EXERCISE = In the stretch of the listing from the line containing "Task: Open the 排序 sort dropdown" through the line containing "tap(741, 125)", change "dropdown" to "menu" and leave everything else the same. Reproduce only those lines.

*-*-*

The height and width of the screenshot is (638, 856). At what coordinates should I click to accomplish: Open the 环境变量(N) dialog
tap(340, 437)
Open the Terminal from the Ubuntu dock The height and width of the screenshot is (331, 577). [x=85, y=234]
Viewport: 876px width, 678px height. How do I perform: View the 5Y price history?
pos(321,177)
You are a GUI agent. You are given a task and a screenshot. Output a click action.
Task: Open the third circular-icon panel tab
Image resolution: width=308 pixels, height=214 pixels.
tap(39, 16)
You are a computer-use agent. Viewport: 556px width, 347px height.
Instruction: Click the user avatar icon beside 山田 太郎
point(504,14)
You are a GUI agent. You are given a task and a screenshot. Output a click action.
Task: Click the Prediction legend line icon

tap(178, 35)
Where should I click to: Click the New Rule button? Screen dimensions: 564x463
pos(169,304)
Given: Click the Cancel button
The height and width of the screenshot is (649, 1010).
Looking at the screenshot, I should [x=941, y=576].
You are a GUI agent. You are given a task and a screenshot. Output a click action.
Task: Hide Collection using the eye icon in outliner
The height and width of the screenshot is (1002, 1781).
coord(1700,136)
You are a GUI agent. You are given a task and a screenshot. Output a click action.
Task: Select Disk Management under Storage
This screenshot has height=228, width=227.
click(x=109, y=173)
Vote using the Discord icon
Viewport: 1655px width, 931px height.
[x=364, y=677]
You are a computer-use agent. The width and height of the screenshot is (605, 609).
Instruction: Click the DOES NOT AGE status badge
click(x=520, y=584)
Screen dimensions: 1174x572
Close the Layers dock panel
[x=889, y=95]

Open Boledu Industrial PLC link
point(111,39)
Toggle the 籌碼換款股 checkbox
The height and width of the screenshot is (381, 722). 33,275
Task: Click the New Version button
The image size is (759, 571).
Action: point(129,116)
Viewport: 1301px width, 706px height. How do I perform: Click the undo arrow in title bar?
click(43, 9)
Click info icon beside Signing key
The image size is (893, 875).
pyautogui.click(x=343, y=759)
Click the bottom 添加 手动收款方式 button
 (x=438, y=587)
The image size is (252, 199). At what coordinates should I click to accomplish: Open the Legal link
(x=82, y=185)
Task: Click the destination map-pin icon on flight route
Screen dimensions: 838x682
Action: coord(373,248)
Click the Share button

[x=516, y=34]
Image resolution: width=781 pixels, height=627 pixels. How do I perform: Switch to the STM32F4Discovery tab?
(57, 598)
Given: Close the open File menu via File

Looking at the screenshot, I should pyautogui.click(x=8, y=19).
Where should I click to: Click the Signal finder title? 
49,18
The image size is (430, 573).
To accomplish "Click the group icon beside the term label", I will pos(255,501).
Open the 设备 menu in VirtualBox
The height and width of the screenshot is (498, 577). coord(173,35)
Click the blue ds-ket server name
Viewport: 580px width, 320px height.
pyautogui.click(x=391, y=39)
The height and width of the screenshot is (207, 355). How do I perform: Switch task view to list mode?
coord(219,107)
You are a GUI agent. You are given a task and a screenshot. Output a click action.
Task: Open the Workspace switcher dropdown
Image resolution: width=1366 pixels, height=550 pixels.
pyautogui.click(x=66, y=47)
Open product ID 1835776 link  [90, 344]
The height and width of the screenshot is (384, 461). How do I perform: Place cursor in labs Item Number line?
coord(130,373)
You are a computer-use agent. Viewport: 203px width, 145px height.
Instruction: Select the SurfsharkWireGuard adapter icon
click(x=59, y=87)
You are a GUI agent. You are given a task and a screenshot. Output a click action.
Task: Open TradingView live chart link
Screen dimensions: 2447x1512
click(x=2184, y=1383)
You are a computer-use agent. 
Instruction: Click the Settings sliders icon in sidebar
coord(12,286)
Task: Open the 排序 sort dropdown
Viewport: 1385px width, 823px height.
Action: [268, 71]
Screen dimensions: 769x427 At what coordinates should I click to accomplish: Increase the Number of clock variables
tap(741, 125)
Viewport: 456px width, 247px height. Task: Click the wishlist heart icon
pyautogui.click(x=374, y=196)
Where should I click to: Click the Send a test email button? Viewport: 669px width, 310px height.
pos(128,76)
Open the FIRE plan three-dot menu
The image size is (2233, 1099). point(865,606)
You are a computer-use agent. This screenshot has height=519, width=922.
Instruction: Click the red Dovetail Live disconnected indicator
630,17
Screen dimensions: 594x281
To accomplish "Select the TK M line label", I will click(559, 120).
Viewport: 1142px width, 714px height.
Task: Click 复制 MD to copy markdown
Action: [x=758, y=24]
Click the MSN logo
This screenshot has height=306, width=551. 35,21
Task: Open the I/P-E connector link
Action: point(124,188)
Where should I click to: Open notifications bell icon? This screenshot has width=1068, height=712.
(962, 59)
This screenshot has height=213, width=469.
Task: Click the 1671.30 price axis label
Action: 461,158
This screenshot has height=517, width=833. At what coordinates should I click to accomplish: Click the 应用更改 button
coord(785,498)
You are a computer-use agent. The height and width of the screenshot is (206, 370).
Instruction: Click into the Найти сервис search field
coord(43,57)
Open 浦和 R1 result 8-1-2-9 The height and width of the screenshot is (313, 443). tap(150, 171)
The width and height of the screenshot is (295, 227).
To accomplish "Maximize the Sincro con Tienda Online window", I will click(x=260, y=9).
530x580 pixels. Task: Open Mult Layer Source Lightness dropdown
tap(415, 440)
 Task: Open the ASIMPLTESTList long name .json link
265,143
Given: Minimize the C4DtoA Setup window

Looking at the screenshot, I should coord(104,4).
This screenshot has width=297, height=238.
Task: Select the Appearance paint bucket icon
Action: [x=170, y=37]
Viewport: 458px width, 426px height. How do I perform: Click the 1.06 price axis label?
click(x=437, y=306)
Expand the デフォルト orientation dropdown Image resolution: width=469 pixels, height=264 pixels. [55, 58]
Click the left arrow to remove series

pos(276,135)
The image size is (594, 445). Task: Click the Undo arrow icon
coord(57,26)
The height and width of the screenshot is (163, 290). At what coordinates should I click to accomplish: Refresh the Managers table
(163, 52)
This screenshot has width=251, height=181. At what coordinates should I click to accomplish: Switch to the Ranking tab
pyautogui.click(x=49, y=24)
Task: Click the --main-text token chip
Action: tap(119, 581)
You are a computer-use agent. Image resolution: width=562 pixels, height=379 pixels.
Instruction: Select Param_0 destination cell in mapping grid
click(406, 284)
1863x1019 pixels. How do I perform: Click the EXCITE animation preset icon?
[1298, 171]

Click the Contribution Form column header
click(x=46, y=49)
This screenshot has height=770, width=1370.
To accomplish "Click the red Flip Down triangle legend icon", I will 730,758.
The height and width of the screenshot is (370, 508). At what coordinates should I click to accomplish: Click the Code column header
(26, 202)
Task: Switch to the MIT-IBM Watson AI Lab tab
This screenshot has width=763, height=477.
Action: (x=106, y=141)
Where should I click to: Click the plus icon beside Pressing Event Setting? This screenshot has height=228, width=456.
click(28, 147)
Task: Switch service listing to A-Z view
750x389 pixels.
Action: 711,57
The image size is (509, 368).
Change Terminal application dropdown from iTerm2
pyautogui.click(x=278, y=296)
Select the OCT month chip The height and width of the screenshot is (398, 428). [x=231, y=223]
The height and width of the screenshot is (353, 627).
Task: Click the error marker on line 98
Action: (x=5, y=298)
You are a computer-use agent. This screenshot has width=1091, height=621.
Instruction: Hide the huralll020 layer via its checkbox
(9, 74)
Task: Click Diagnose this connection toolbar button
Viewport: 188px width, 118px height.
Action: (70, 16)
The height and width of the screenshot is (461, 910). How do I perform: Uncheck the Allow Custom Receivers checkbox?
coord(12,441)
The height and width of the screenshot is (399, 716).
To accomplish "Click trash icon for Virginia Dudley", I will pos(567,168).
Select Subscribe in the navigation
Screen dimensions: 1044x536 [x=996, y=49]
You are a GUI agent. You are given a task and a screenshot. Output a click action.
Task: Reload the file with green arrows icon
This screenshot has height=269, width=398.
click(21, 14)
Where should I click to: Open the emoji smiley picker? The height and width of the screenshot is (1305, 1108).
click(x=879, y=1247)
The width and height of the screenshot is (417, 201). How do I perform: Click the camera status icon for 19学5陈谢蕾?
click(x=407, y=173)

*-*-*

OUTPUT FOR THIS TASK =
Task: Open the 排序 sort menu
Viewport: 1385px width, 823px height.
Action: [268, 71]
Screen dimensions: 769x427 At what coordinates should I click to accomplish: Increase the Number of clock variables
tap(741, 125)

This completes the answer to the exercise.